Figure 1

CSPG inhibits the adhesion and migration of GRPs.

(a) RT-PCR analysis showing the expression of PTPRS in cultured GRPs using two specific primer pairs. RT⁺ indicates PCR with reverse transcription product as template. RT⁻ indicates the parallel negative control reaction without reverse transcriptase, as template. (b) Immunofluorescence staining of cultured GRPs with anti-PTPRS (red) and anti-GFAP (green) antibodies. Nuclei were counterstained with DAPI (blue). Note that both GFAP+ and GFAP- GRPs express PTPRS. Scale bar, 75 μm. (c) Quantification of the number of GRP cell aggregates on cover glass treated with different substrates.
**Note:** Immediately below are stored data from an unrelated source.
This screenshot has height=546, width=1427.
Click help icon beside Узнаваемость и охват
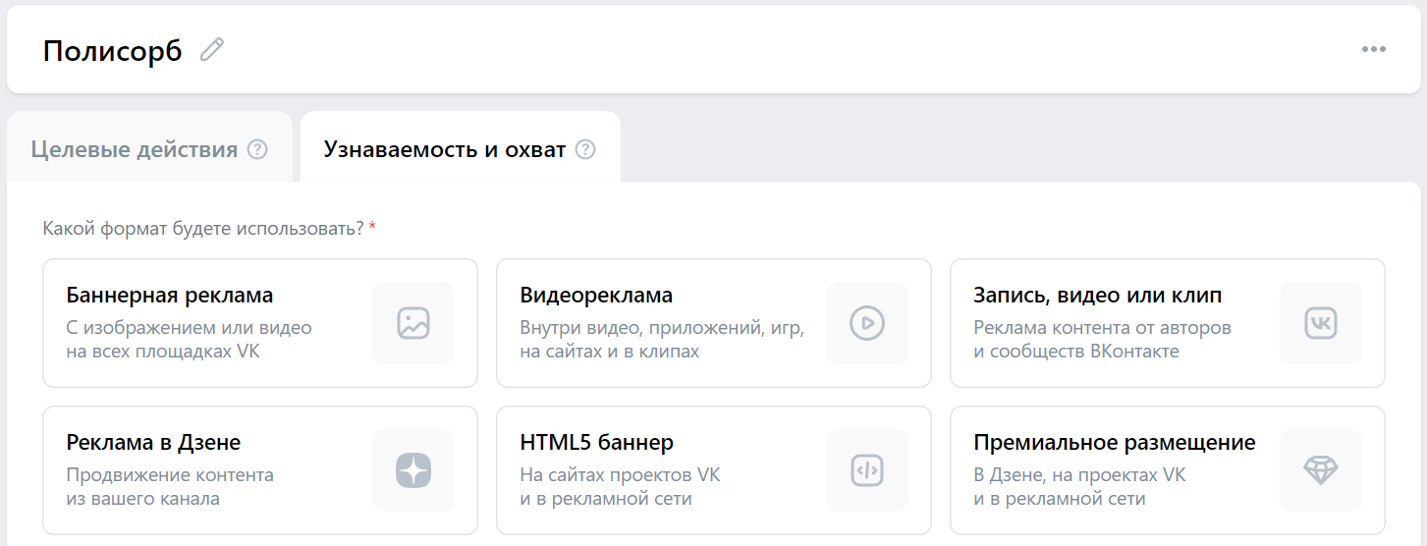pos(585,150)
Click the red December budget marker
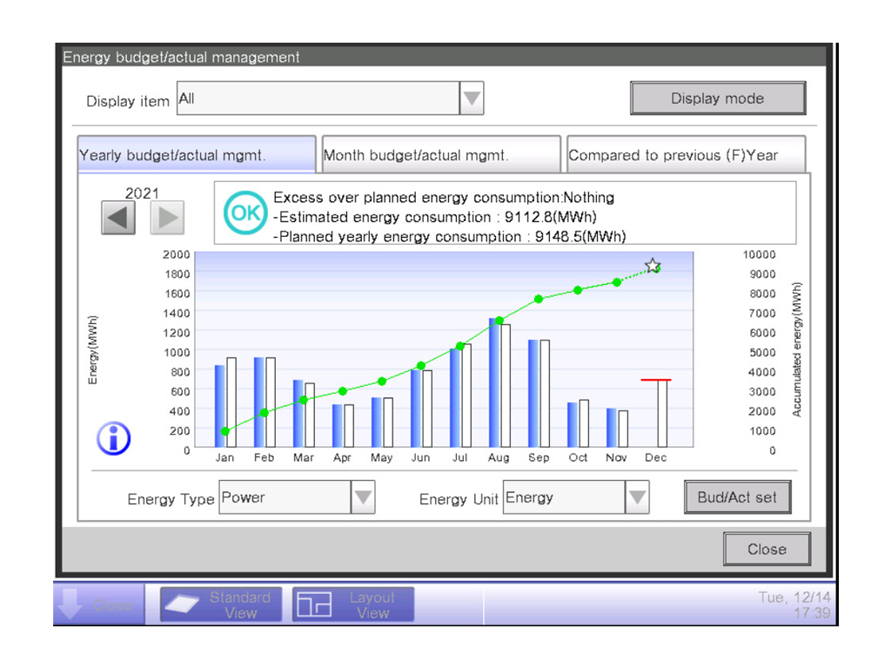The width and height of the screenshot is (891, 669). pos(656,380)

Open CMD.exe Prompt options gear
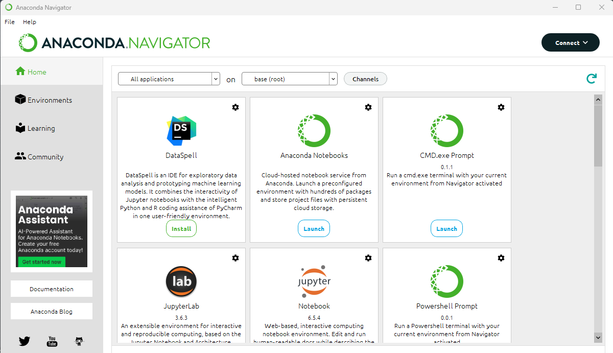coord(501,107)
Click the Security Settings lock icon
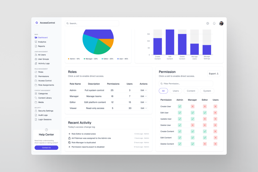This screenshot has height=172, width=258. 36,111
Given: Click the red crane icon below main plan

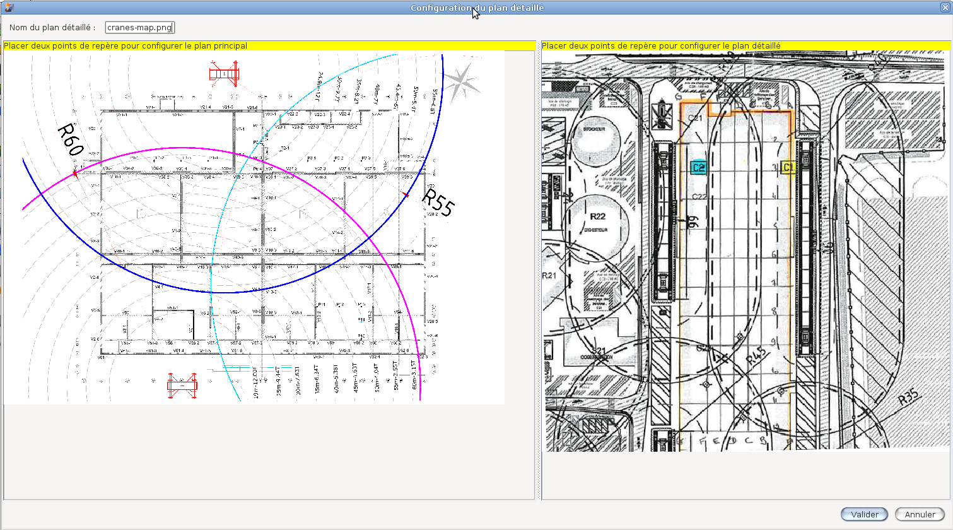Looking at the screenshot, I should (x=182, y=384).
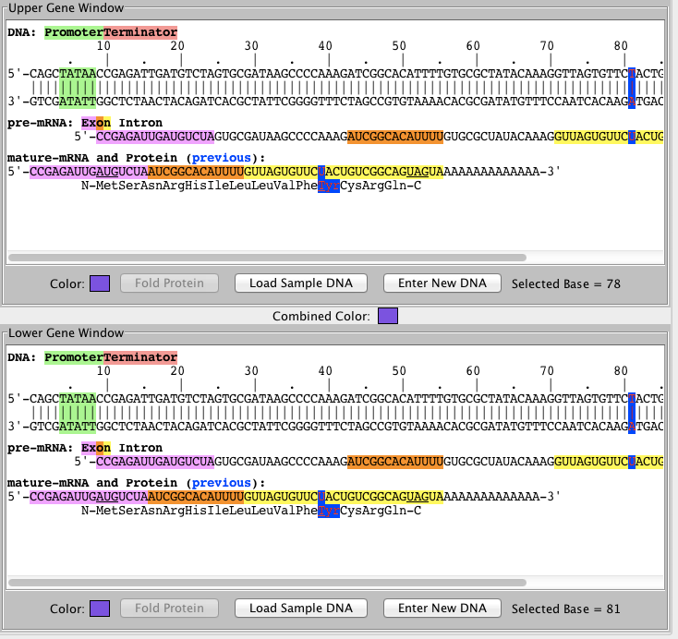The width and height of the screenshot is (678, 639).
Task: Open the lower window's 'previous' link
Action: click(x=221, y=483)
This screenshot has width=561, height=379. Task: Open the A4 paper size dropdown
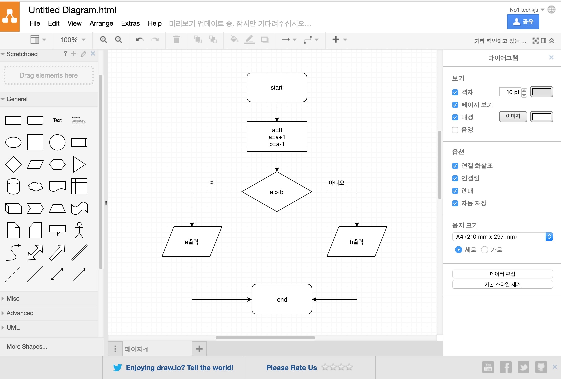tap(503, 237)
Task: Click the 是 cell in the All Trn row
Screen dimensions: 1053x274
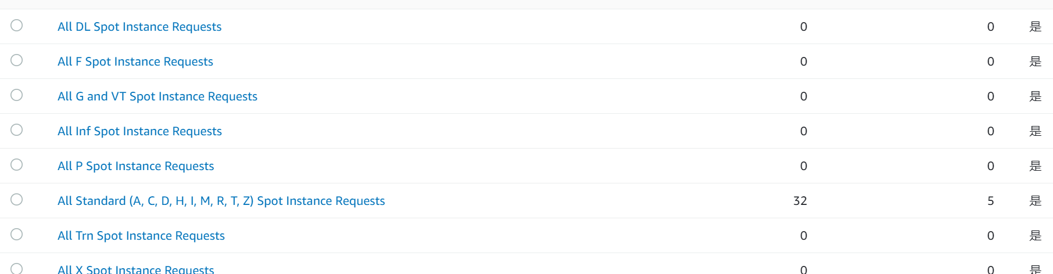Action: [x=1036, y=236]
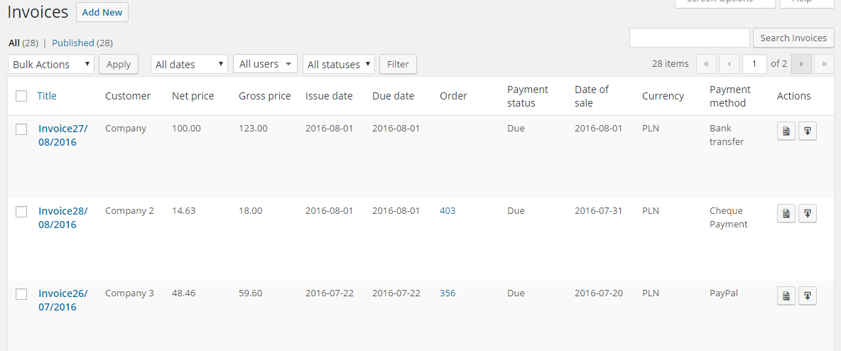Click the Search Invoices button

[793, 38]
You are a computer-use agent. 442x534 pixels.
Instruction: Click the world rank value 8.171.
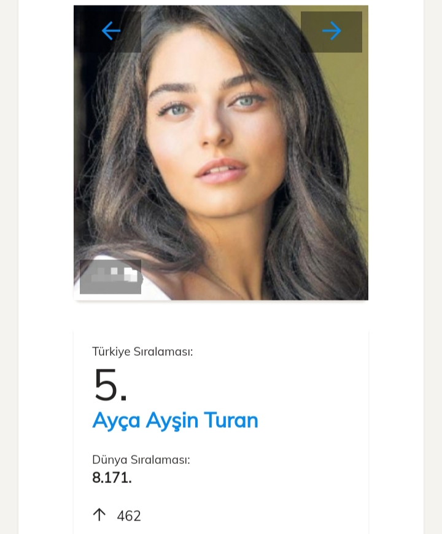pos(112,477)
Con: PLL (poly-l-lysine, 100 μg/mL) coated cover glass; CSPG: CSPG (3 μg/mL) treatment after coating with PLL; Chase: Treatment with Chase conditioned medium after CSPG treatment. **p < 0.005 (t-test). (d–g) representative images showing the effect of different treatments on the migration of GRPs from the cell aggregate. GRPs were incubated in suspension for 1 day to allow the formation of cell aggregates, which were plated onto cover glass coated with CSPG or laminin (15 μg/mL). CSPG/Chase: cover glass was coated with CSPG, followed by treatment with Chase condition medium overnight before plating GRP cell aggregates; CSPG/laminin: Cover glass was coated with CSPG (3 μg/mL) and laminin (15 μg/mL) was applied into the culture medium. All cover glass were pretreated with PLL. (h) Cumulative distribution of the diameter of GRP aggregates after overnight culture on different substrates. (D) Dose effect of CSPG on GRP migration from cell aggregates and the mitigation of CSPG inhibition by bath application of laminin (10 μg/mL). Data are mean ± SEM.